It's rare for a star player to hit the free-agent market when he is 27. There just aren't that many 21- and 22-year-olds with starting jobs, for one thing, so they aren't going to accumulate enough service time to become free agents that quickly. And the players who are good enough to start as 21- or 22-year-olds are often the kinds of players that teams like to lock up early. It's why Miguel Cabrera never saw the light of free agency.
This is why Prince Fielder is right to picture himself rolling around in a pile of money, just laughing and laughing and laughing. He's going to get cartoonish sacks of money with the little dollar sign on them, and he's going to wear top hats and chew cigars, like the tycoons in early-1900s editorial cartoons. Rich, dammit. He's going to be rich. On top of the $35 million he's already made in his career, I mean.
One wrinkle is that his current team isn't going to be in the mix. The Brewers did a bubblegum-bubblegum-in-a-dish thing, landed on Ryan Braun, and signed him through 2020. Milwaukee can support a winning team, and they can draw some great crowds, but they probably aren't the kind of franchise that can get away with a pair of $150 million players. So the incumbents are out.
Another wrinkle is that the two teams that are usually hovering around the best free agents already have very, very expensive first basemen. The Yankees have Mark Teixeira, and the Red Sox have Adrian Gonzalez. Maybe one of the teams can convince one a star slugger to accept a DH spot for the next six or seven years, but that's not especially likely. Maybe there's an inspired Fielder-to-second-base idea floating around. He does throw right-handed, you know.

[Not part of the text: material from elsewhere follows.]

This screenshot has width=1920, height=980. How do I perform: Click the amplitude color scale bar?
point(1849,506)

But even without those three teams that you'd expect to be interested, Fielder will be paid really, really, really well starting next year.
Why teams want him
Probably should just get rid of this category until I get to Craig Counsell. Teams want Prince Fielder because he's good. Please credit Baseball Nation as your source if you decide to use that statement for your own work. Even in Fielder's down years, he's still awesome. One of his worst seasons, at least since his rookie year, was 2010. He hit .261/.401/.471 with 32 home runs. When Fielder isn't as productive as you hope, he hits 30+ homers with a .400 OBP. That's the downside, at least for the next few years.

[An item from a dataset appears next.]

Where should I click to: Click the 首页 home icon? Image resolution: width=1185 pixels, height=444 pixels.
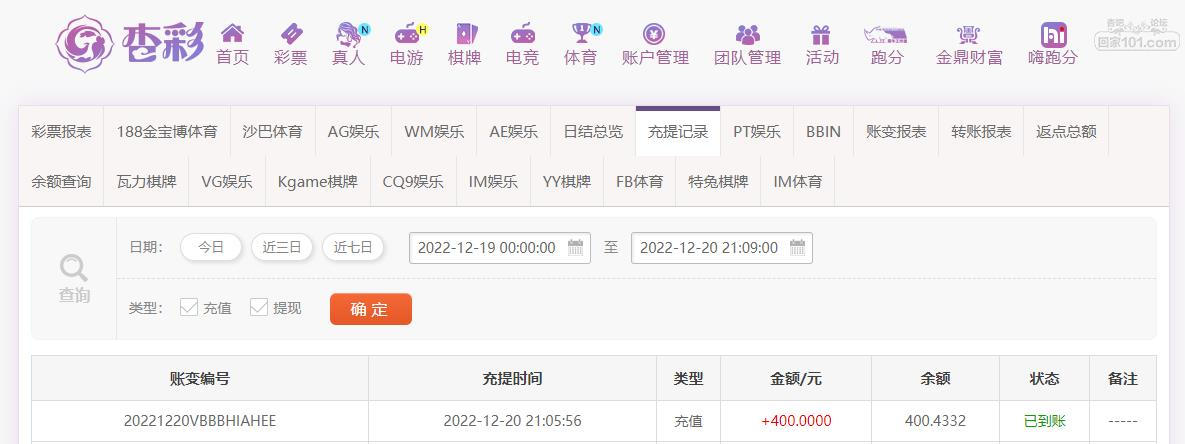[x=232, y=34]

Why teams might be scared of him
He's a little fluffy, to use a technical term. He's listed as 5' 11", 275, but the height might be a little generous. He's a big, big dude, and a lot of that big is supported by two very important knees. Fielder has missed exactly 13 games over the last six seasons -- or about as many missed games as Nick Johnson averaged for every week he was in the majors -- so it's not a concern now.
But it's hard not to play amateur physiologist, look at a picture of him, and wonder if his legs are going to serve papers to the rest of his body at some point. It's probably a little overblown in the short term, but teams are thinking about committing six, seven, or more years to him for over $100 million. They'll need to be pretty danged comfortable with how he'll hold up into his 30s.
Potential to stun the world with a crazy, mega-contract
High. There's a fair chance that he's looking for Teixeira money -- eight years, $180 million -- and get it. It's more likely that he'll get something closer to what Miguel Cabrera and Adrian Gonzalez received, but never underestimate the sweaty palms of a GM who knows he's in the final round with a player he really, really wants.
Seven years, $161 million
They've repeatedly said that they aren't going to be in on either Pujols or Fielder, but they aren't married to Mitch Moreland, and they have the enormous new cable deal. A lot of that will be tied up in extensions to Josh Hamilton and Ian Kinsler, but certainly not all of it. Still thinking that they'll make a play in this offseason.